■ **Task statement**: The listing is to be reproduced in full, with no character altered.
----
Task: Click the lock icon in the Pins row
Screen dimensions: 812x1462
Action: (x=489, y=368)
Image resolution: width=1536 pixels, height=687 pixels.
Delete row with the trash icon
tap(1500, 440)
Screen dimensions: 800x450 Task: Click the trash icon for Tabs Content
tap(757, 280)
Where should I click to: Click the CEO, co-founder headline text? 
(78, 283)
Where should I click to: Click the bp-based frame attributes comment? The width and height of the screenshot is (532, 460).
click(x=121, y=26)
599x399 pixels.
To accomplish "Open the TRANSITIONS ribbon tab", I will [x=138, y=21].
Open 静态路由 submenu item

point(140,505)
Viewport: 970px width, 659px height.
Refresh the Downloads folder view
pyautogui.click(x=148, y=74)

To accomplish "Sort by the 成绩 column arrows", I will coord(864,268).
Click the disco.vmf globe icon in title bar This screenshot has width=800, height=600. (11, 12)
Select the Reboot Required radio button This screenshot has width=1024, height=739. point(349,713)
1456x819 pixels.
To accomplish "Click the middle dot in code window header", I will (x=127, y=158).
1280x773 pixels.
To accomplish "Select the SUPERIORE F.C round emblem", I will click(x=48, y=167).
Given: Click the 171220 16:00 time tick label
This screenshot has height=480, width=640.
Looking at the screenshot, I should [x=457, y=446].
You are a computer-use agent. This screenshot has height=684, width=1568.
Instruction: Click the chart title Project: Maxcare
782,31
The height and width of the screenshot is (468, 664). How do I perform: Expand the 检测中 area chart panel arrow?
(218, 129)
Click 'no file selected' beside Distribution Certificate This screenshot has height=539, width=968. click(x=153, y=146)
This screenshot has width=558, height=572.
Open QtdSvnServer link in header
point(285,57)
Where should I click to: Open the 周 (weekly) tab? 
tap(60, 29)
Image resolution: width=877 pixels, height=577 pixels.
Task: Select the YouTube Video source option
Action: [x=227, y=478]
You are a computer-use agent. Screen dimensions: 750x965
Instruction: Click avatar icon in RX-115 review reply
----
■ **Output for this exercise**:
Task: Click the lock icon in the Pins row
Screen dimensions: 812x1462
Action: (x=489, y=368)
Image resolution: width=1536 pixels, height=687 pixels.
Delete row with the trash icon
tap(1500, 440)
Screen dimensions: 800x450 Task: Click the trash icon for Tabs Content
tap(757, 280)
Where should I click to: Click the CEO, co-founder headline text? 
(78, 283)
Where should I click to: Click the bp-based frame attributes comment? The width and height of the screenshot is (532, 460).
click(x=121, y=26)
599x399 pixels.
To accomplish "Open the TRANSITIONS ribbon tab", I will [x=138, y=21].
Open 静态路由 submenu item

point(140,505)
Viewport: 970px width, 659px height.
Refresh the Downloads folder view
pyautogui.click(x=148, y=74)

To accomplish "Sort by the 成绩 column arrows", I will coord(864,268).
Click the disco.vmf globe icon in title bar This screenshot has width=800, height=600. (11, 12)
Select the Reboot Required radio button This screenshot has width=1024, height=739. point(349,713)
1456x819 pixels.
To accomplish "Click the middle dot in code window header", I will (x=127, y=158).
1280x773 pixels.
To accomplish "Select the SUPERIORE F.C round emblem", I will click(x=48, y=167).
Given: Click the 171220 16:00 time tick label
This screenshot has height=480, width=640.
Looking at the screenshot, I should [x=457, y=446].
You are a computer-use agent. This screenshot has height=684, width=1568.
Instruction: Click the chart title Project: Maxcare
782,31
The height and width of the screenshot is (468, 664). How do I perform: Expand the 检测中 area chart panel arrow?
(218, 129)
Click 'no file selected' beside Distribution Certificate This screenshot has height=539, width=968. click(x=153, y=146)
This screenshot has width=558, height=572.
Open QtdSvnServer link in header
point(285,57)
Where should I click to: Open the 周 (weekly) tab? 
tap(60, 29)
Image resolution: width=877 pixels, height=577 pixels.
Task: Select the YouTube Video source option
Action: [x=227, y=478]
You are a computer-use agent. Screen dimensions: 750x965
Instruction: Click avatar icon in RX-115 review reply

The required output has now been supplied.